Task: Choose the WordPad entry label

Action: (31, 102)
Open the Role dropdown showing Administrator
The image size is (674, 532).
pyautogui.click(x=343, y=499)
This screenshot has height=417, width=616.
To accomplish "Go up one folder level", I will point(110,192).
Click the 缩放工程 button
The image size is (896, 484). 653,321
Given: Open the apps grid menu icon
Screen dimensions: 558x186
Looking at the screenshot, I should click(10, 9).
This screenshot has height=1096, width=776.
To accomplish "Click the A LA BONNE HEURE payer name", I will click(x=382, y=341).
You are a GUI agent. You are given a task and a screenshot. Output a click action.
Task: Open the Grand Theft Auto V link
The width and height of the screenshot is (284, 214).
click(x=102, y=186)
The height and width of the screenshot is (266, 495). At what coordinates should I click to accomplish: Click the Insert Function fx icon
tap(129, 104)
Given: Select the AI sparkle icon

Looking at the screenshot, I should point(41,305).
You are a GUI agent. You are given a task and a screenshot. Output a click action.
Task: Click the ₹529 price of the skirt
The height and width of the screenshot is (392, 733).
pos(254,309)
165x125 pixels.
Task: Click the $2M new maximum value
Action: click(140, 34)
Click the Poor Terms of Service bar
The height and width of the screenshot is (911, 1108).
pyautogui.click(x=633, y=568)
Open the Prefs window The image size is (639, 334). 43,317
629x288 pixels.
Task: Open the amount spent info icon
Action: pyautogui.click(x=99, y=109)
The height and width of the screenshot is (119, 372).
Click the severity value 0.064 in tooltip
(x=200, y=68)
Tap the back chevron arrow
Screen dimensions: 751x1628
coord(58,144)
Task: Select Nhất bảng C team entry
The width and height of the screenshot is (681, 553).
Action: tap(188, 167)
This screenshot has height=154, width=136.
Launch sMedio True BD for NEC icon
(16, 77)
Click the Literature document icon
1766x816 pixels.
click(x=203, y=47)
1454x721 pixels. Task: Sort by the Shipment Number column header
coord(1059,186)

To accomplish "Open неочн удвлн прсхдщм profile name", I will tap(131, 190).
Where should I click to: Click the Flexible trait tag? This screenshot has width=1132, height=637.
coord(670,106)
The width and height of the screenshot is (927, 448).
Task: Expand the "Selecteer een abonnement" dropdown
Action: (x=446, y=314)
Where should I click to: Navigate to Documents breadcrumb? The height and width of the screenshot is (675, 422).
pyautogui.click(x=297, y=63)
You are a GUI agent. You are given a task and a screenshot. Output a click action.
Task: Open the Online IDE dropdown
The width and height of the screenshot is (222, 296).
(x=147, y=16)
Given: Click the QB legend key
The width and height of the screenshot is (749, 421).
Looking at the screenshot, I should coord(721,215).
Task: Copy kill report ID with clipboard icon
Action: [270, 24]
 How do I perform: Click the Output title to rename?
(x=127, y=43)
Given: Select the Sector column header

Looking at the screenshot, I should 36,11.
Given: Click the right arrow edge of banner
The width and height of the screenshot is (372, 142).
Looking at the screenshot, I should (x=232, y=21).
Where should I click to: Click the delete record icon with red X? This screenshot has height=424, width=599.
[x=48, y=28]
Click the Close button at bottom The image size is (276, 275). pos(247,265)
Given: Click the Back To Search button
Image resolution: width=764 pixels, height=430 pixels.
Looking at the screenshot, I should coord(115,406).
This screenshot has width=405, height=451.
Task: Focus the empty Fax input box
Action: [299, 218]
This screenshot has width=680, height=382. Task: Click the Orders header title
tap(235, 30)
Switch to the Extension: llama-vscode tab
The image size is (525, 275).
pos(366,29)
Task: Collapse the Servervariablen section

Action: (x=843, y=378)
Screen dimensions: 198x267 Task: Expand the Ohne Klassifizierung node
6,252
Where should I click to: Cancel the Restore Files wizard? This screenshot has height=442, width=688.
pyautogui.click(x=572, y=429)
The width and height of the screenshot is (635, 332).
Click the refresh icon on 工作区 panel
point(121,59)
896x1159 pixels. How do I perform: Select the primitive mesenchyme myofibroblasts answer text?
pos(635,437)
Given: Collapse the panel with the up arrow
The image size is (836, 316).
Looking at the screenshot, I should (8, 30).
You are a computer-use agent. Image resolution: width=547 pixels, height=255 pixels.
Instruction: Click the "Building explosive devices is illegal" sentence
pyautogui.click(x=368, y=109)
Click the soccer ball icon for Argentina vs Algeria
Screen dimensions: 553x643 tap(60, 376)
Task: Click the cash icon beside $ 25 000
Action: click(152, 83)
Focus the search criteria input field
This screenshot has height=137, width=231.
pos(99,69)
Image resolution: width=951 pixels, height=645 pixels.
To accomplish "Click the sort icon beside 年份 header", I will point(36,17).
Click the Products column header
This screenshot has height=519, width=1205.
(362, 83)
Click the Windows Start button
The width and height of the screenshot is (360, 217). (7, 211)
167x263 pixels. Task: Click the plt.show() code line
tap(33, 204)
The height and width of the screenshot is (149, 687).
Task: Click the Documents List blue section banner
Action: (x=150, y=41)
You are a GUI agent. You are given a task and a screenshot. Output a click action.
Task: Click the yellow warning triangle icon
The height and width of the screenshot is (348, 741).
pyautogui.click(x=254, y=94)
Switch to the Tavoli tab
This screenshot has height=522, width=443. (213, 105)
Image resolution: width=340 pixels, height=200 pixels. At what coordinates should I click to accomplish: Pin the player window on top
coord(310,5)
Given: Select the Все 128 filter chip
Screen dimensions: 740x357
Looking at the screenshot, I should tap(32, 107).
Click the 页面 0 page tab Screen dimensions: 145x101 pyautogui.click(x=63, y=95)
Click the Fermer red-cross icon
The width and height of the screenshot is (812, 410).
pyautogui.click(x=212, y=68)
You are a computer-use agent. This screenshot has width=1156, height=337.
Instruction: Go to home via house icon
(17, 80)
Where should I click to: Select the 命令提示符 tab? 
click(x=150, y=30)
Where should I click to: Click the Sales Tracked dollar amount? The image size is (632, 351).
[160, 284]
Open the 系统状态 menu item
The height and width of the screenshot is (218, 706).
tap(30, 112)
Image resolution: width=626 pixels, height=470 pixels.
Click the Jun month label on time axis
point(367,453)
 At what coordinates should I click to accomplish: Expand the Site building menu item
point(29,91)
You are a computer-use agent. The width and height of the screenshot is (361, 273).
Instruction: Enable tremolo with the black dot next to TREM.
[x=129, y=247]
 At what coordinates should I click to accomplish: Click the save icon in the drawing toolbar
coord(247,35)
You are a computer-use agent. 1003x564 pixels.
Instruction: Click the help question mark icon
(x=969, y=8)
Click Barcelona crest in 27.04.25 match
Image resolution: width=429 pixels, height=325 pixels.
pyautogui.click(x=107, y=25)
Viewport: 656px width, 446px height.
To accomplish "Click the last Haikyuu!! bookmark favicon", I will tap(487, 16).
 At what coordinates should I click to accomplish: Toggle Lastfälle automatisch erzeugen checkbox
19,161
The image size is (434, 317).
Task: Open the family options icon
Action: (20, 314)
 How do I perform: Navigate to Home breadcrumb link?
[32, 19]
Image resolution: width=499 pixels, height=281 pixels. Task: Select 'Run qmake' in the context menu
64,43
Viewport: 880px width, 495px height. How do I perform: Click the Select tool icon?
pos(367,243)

┄┄┄┄┄┄┄┄┄┄

## PROBLEM TO WORK ON
Lines containing the string "arrow" in the material: report how many there are, with no added words.

## ANSWER SECTION
3